A TOURING theatre company which lost its core funding has received a lifeline, securing money for its next production.
The Northumberland Theatre Company (NTC), which has toured productions at village halls in rural areas across the country for the last 34 years, was dealt a major blow in 2011 when Arts Council England withdrew its regular funding.
But the company, based at Alnwick Playhouse, has now secured around £50,000 from the organisation towards the cost of its next production.
Bosses last night revealed the venture is continuing to exist on a “hand-to- mouth” basis with its long-term future still uncertain.
The company applied in September for funding from the council’s Grants for the Arts programme towards the cost of its spring tour of four new plays by four emergent writing talents.
It has now been told it would be awarded around £50,000, towards the cost of two acting trainees and staging the tour. Match funding will have to be found.
Artistic director Gillian Hambleton said: “It is incredibly useful to us at this minute. We lost all our funding as of April, we are still here, we are still going and to be able to do a third tour this financial year will be fantastic. To get the money will be excellent. We would not be able to put it on without it.”

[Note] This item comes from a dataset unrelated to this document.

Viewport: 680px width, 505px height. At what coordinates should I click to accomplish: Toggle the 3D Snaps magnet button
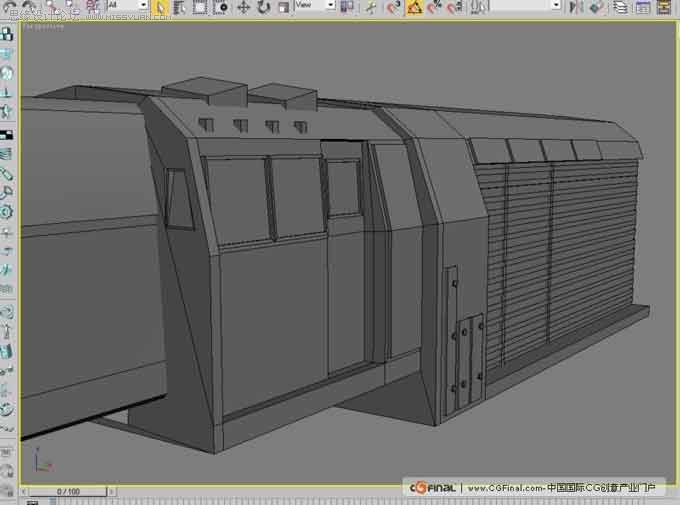click(394, 7)
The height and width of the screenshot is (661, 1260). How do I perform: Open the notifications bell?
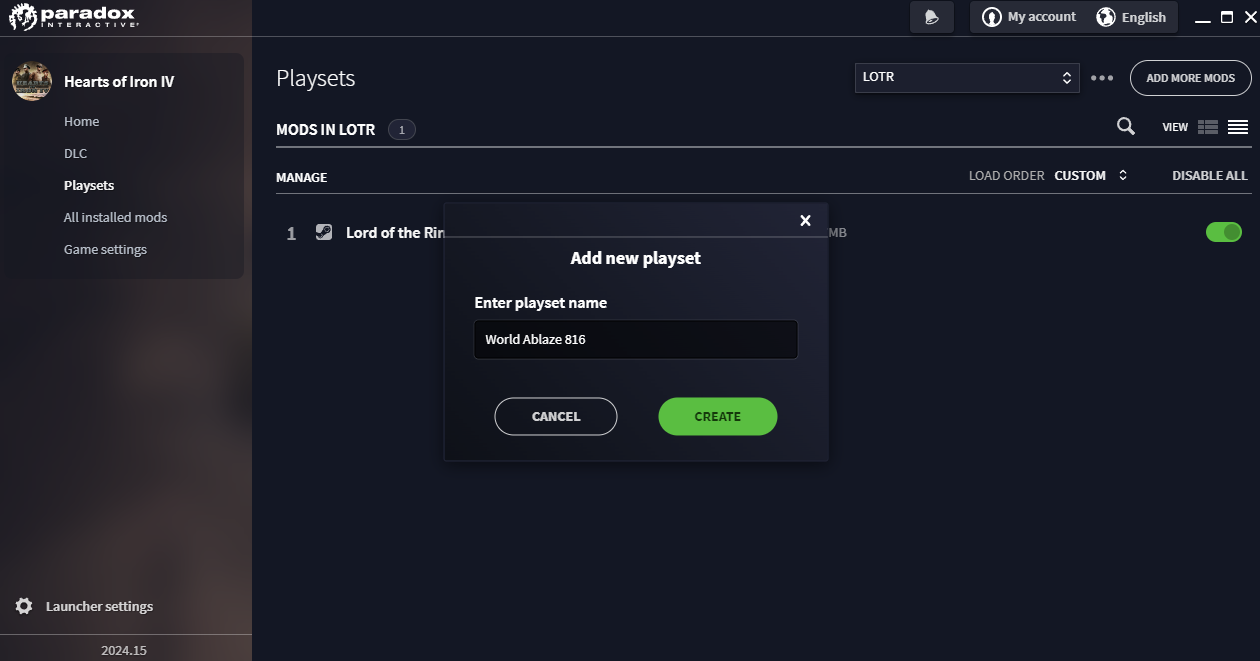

However, she revealed the future for NTC beyond the tour remains up in the air.
A recent bid for Arts Council strategic touring funding to perform Brassed Off around the North East in the autumn was unsuccessful last month.
Bosses had forged links with brass bands and village halls for the production but say they have not given up on sourcing money for it from elsewhere.
Mrs Hambleton said: “It is all hand-to- mouth, it is all hanging by our fingers. We have this money to keep us going to April.
“We are waiting for the outcome of another funding application which we should know in a couple of months’ time. It is all minute to minute, putting in applications and seeing which ones come to fruition.
“It is all very last-minute, it is very difficult to plan which is the worst thing about it. It is very difficult to let our village halls know we are doing something in the autumn.”
Despite the difficult predicament the company finds itself in, Mrs Hambleton is determined to remain upbeat. She said: “We are in a new year, positive frame of mind. We have to take it as it is. We have to keep fighting to do what we want to do, to put on theatre for the audiences.”
A production last year saw theatre-goers donate £1,800 towards NTC’s future while the company’s present tour has brought in £600. Mrs Hambleton said: “That is very gratifying when your audiences want you to continue. We have to keep fighting to create theatre for these audiences. It is really the only theatre you can access when you are up in Kielder.”